Good Morning, Mission! Welcome to Virus Village, your daily Covid-19 data dump.
Yesterday’s UCSF Grand Rounds took place in the worst of times, with the best of times not far off. Or so said Dr. Bob Wachter. The panel discussed the current situation, the issue of schools and vaccine distribution.
It’s the worst of times which was on the mind of Governor Newsom when he announced, to no one’s surprise, new restrictions on social and business activities to be coming soon. He’s concerned, as we all should be, about hospital capacity, especially ICU availability.
In case you forgot, this is San Francisco, so please be careful when crossing the street.
Scroll down for today’s Covid numbers.
As of December 1, the Mission had a cumulative total of 2174 positive cases, or 36.4 cases per 1000 residents. The hardest hit area remains the area bounded by 17th, 22nd, Valencia and South Van Ness with 415 cases, or 64.8 cases per 1000 residents. Close behind is the area bounded by Market, 17th, Valencia and South Van Ness with 339 cases, or approximately 56.4 cases per 1000 residents.
For the week ending November 26, the seven-day average number of Citywide daily cases dropped to 128 or 14.7 cases per 100,000 residents. Does this represent a trend or a delay in reporting due to the Thanksgiving holiday?
The weekly rate of change in Covid positive patients for the week ending December 2 slowed a bit, with a gain of 34 percent. During that week DPH reports the seven-day average availability of ICU beds was 34 percent and for Acute Care beds 32 percent. DPH won’t say whether those available beds are “staffed” but it does continue to report SF hospitals have 100 percent of required PPE on hand.

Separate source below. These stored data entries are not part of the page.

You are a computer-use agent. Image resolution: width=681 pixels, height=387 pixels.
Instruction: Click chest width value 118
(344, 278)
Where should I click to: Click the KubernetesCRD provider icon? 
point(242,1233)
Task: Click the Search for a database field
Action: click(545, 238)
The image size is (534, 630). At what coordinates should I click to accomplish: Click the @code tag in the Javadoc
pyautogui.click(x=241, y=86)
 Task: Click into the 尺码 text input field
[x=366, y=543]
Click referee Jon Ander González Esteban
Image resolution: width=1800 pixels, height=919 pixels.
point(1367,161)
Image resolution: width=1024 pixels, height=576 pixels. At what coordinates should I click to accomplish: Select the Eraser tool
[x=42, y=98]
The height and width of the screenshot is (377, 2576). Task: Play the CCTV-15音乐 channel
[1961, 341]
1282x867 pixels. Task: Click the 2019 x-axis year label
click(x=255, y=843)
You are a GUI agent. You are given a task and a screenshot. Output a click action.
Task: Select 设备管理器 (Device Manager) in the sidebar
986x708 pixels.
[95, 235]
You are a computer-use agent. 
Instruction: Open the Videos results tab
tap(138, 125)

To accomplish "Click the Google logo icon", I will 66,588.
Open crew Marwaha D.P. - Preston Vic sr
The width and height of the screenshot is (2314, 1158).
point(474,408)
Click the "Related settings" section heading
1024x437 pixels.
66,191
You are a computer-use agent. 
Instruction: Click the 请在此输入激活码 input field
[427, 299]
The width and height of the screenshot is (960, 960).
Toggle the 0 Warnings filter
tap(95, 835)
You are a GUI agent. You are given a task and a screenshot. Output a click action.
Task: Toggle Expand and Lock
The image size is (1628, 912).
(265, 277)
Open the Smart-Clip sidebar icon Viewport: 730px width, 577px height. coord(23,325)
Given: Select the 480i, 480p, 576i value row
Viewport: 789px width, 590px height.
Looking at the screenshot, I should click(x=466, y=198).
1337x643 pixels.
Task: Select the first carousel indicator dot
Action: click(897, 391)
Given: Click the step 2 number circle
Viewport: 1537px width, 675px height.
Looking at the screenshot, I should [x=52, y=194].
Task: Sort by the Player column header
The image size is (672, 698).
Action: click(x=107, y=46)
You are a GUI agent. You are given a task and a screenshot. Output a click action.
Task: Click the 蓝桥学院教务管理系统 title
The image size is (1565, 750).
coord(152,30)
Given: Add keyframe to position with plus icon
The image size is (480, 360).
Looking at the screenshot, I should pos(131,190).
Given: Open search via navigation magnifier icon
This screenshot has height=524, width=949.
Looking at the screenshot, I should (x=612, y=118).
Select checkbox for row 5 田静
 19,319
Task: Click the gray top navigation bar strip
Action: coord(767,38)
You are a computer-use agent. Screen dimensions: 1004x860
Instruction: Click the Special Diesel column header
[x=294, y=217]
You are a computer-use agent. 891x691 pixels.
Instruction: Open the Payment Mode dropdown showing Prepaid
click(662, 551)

As noted previously, Covid numbers tend to be less than absolute markers. For example, positivity rate figures have been very difficult to parse over the past week as there appear to be differences between the SFGov website and the underlying DPH database. There is also a difference, as to what DPH considers “more reliable” and what is considered “less reliable.” To muddy matters a bit more, the State currently reports the 14 day average Citywide positivity rate to be 3.3 percent (based on an average of 3588 tests) for the two weeks ending December 2.
California’s 14 day positivity rate reached 7 percent for the first time since August 2.
The age group between 18 and 30 account for 27 percent of the cases and 2 percent of the deaths. DPH does not report demographic data on hospitalizations.
Of San Francisco’s 162 deaths (first reached on November 23), 65 percent were men, 34 percent were women, and 1 percent were “unknown.”